An elderly Christian Palestinian woman was seriously wounded in an Israeli settler attack on her home in the occupied West Bank on Saturday.
Settlers brought their livestock to graze near the house on the outskirts of Birzeit, north of Ramallah, close to the Atara military barrier.
Resident Nafiz Emeid told Middle East Eye that the settlers deliberately damaged crops and trees before suddenly throwing stones at the house.
His mother, Najat Jadallah Emeid, 62, was struck in the head and hospitalised with serious injuries.
‘My mother was taken to the hospital and admitted to the intensive care unit, where it was discovered she had a fractured skull,’ Nafiz said.
Nafiz sustained hand injuries and bruises, while his brother Eid Emeid suffered a broken hand and finger.
According to Nafiz, when Eid saw his mother bleeding on the ground, he tried to drive the settlers away from the house.
They attacked him, throwing stones. He retaliated by throwing stones back and injured one of the settlers on the head.
The settlers immediately contacted the Israeli army, which arrested the family members.
Soldiers stormed the house and arrested Eid, Nafiz and their cousins Saeb and Basem while assaulting them. They later released only Nafiz.
‘We didn’t attack the settlers; we didn’t assault them. We defended ourselves, our home, and our land against their barbaric attack,’ Nafiz explained.
‘Not the first attack’
Nariman Koura, Najat’s daughter, said that her mother and siblings were sitting at home when they heard a dog barking outside.

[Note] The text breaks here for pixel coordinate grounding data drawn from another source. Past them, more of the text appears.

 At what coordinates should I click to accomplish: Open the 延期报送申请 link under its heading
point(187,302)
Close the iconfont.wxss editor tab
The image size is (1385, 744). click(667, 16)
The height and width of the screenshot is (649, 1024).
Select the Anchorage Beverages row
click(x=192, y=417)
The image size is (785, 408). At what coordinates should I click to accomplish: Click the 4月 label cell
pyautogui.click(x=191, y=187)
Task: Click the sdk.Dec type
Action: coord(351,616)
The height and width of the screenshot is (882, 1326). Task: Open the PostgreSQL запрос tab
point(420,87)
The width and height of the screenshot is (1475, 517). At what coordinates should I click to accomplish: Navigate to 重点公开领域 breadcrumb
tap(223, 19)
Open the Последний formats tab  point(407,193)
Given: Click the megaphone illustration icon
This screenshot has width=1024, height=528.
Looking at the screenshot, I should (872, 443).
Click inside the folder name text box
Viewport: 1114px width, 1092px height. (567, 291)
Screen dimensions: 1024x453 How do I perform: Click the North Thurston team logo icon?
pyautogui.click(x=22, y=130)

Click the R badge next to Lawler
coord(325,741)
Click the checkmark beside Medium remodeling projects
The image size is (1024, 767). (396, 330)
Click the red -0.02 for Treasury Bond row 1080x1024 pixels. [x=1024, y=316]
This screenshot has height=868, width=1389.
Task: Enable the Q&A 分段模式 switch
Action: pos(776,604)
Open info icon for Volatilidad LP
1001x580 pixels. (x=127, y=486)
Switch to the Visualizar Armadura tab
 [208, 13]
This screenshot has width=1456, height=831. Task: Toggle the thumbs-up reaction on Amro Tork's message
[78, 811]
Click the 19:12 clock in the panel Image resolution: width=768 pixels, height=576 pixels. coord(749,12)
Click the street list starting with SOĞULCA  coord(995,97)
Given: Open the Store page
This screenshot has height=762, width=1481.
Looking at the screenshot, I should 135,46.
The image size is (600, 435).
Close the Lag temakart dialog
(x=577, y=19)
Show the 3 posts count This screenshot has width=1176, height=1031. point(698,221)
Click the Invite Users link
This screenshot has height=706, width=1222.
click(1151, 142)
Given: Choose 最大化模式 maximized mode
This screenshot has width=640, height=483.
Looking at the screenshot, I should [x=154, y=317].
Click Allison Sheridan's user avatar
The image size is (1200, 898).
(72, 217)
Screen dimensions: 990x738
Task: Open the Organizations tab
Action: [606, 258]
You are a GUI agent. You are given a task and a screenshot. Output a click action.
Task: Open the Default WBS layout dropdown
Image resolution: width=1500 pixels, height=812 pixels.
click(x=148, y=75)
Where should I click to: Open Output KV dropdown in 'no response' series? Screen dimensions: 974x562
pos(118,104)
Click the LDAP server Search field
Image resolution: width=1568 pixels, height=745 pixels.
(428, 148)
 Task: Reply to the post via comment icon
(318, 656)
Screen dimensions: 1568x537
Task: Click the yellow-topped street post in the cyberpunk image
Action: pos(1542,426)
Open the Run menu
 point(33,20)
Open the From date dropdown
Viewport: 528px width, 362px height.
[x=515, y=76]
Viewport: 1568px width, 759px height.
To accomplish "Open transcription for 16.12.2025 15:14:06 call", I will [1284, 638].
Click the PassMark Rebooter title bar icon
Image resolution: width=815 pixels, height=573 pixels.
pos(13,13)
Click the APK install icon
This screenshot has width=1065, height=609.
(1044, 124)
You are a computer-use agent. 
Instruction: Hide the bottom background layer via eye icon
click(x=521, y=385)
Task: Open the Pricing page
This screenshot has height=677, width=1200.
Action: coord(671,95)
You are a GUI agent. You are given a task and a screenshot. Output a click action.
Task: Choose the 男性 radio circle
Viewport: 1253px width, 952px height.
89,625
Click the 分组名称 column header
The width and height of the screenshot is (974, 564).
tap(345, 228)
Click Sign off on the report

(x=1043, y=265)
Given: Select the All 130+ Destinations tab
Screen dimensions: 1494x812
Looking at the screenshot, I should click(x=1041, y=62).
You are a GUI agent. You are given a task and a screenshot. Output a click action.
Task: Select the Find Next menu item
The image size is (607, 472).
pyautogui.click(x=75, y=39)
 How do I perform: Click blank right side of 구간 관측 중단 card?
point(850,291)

She said her mother shouted at the settlers to leave after they began breaking olive branches and feeding them to the animals.
‘My brother told them to get out, but they ignored him and kept approaching us with the intention of harming us,’ Koura said.
‘There were two settlers. One hit my mother on the leg, causing her to fall.’
She said the second settler then picked up a large rock and struck her mother on the head at close range while she was on the ground, leaving her bleeding heavily.
When her brother tried to help their mother, a settler threw a rock at him, breaking his hand. He attempted to fend them off before taking his mother to the hospital.
‘While he was there, the Israeli army called and threatened him, saying something very bad would happen if he did not return home,’ Koura said.
‘He left my mother at the hospital and went back to Birzeit, where soldiers arrested him. The settlers and soldiers then left the area.’
‘This is not the first attack,’ she added. ‘Settlers regularly bring their sheep here to harass us and try to force us out.’
Koura said the family fears further attacks but remains determined to stay.
‘No matter what they do, we will not leave our land.’
After the incident, settlers began inciting violence online, demanding the demolition of the house and calling for attacks on Birzeit and Atara, while omitting any reference to the assault on her elderly mother.
Attacks on Christians
Wadie Abunassar, coordinator of the Holy Land Christian Forum, condemned the attack and the subsequent army arrest of the family members in a video statement.
‘I’m almost speechless about these repeated incidents,’ Abunassar said.
He added that a senior foreign observer told him: ‘Sometimes we feel powerless in the face of ongoing settler violence, especially due to the lack of cooperation from Israeli authorities.’
Abunassar urged action, saying: ‘I really beg everybody… enough is enough. This terrorism has to stop.’
Settler attacks on Christians in the West Bank have become increasingly frequent. The predominantly Christian town of Taybeh, east of Ramallah, has repeatedly seen homes and vehicles set on fire.
According to the Higher Presidential Committee for Church Affairs, there were 41 attacks on Christians in the first quarter of 2025, including verbal abuse, spitting, stone-throwing, and physical assaults. The second quarter saw 69 attacks, including the desecration of holy sites, vandalism, spitting and insults.
Settler attacks
Jamal Juma, coordinator of the Stop the Wall campaign, said Saturday’s events in Birzeit reflect the growing boldness of settlers and the escalating severity of their attacks.
He said the attacks are part of a systematic and well-planned strategy to force Palestinians out of their homes and lands under the weight of these assaults.
Between 23 December 2025 and 5 January 2026, the UN Office for the Coordination of Humanitarian Affairs (Ocha) documented 44 settler attacks in the West Bank, resulting in injuries and property damage and wounding 33 Palestinians, including children.
The violence also contributed to the displacement of roughly 100 Palestinian families, who fled under threats and intimidation.
‘We saw how they attacked Bedouin communities and carried out ethnic cleansing against them, but for them to carry out these attacks against a town like Birzeit and other towns like Turmusayya is something we don’t see often,’ Juma told MEE.
‘It proves that there is an ethnic cleansing plan targeting villages as well,’ he explained.
According to the Colonization and Wall Resistance Commission, the settler population in the occupied West Bank, including East Jerusalem, reached 770,420 by the end of 2024, spread across 180 settlements and 256 outposts, 138 of them agricultural or pastoral.
All settlements in the occupied Palestinian territories are illegal under international law.